▶ _PROBLEM DETAILS_
Find the line containing "The image size is (980, 498).", then print it and each following line through the end of the records, exactly and with nothing added; leave out any pictures.

(Stored items)
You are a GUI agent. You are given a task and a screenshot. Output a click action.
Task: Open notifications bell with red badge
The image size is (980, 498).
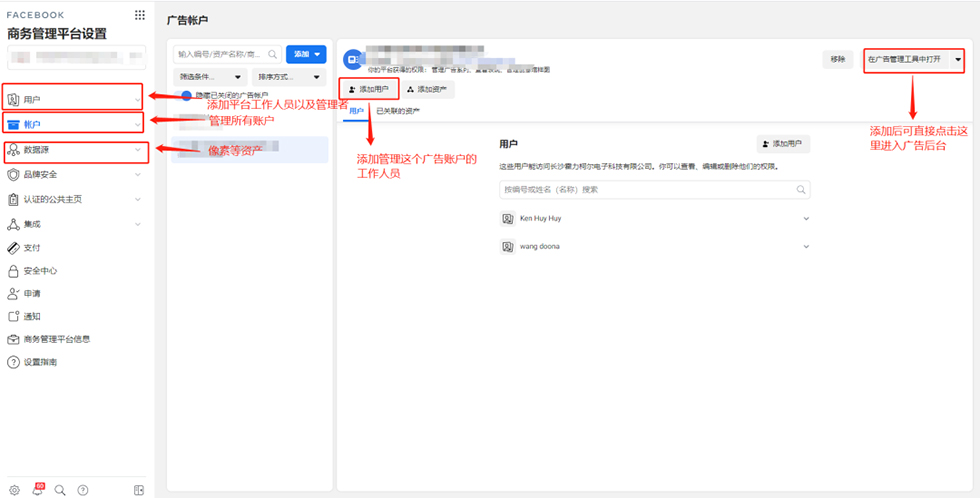click(37, 490)
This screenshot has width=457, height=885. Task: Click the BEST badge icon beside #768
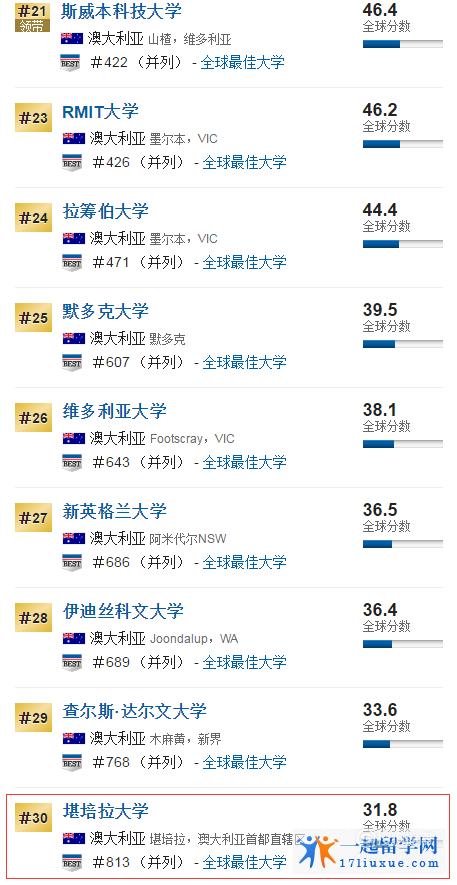[72, 763]
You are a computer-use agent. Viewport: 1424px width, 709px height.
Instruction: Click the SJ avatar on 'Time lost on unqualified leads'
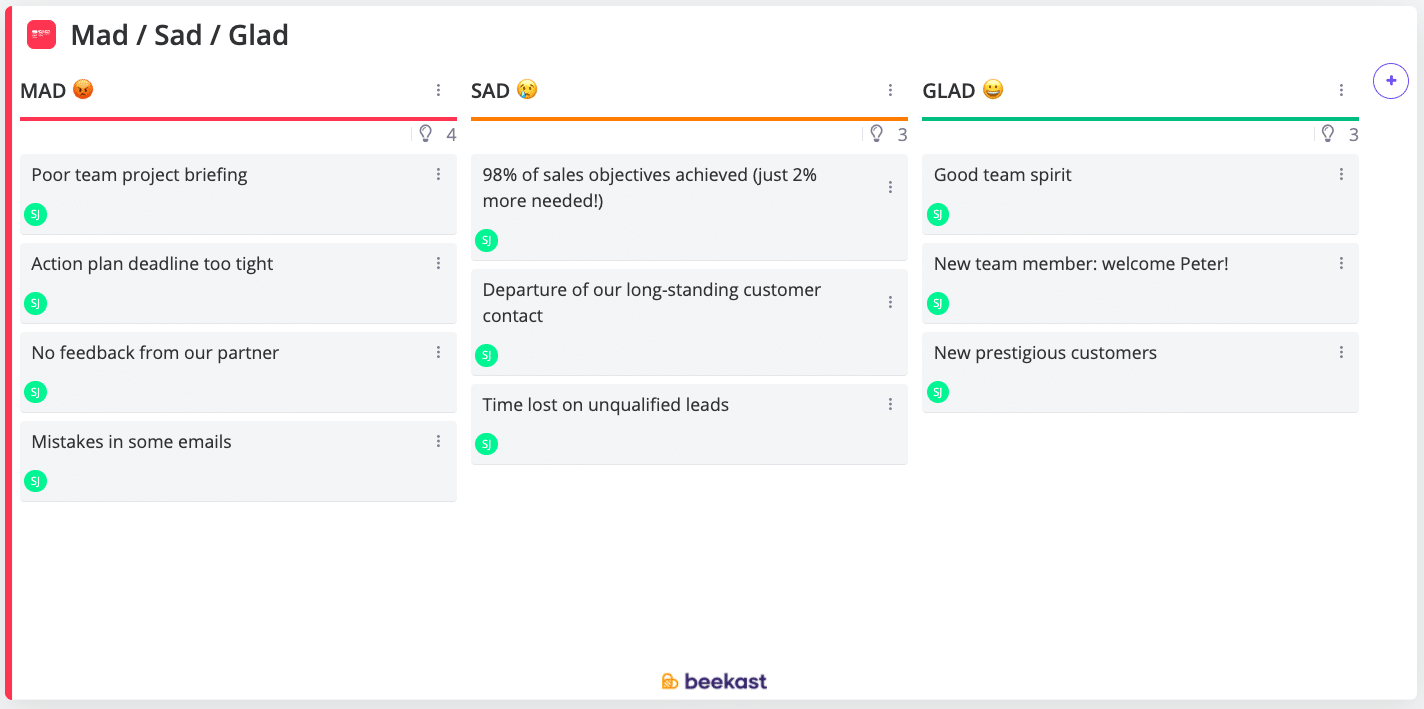486,444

▶ _ANSWER BOX_
The image size is (980, 498).
click(37, 490)
This screenshot has width=457, height=885. Task: Click the BEST badge icon beside #768
[72, 763]
You are a computer-use agent. Viewport: 1424px width, 709px height.
Instruction: Click the SJ avatar on 'Time lost on unqualified leads'
486,444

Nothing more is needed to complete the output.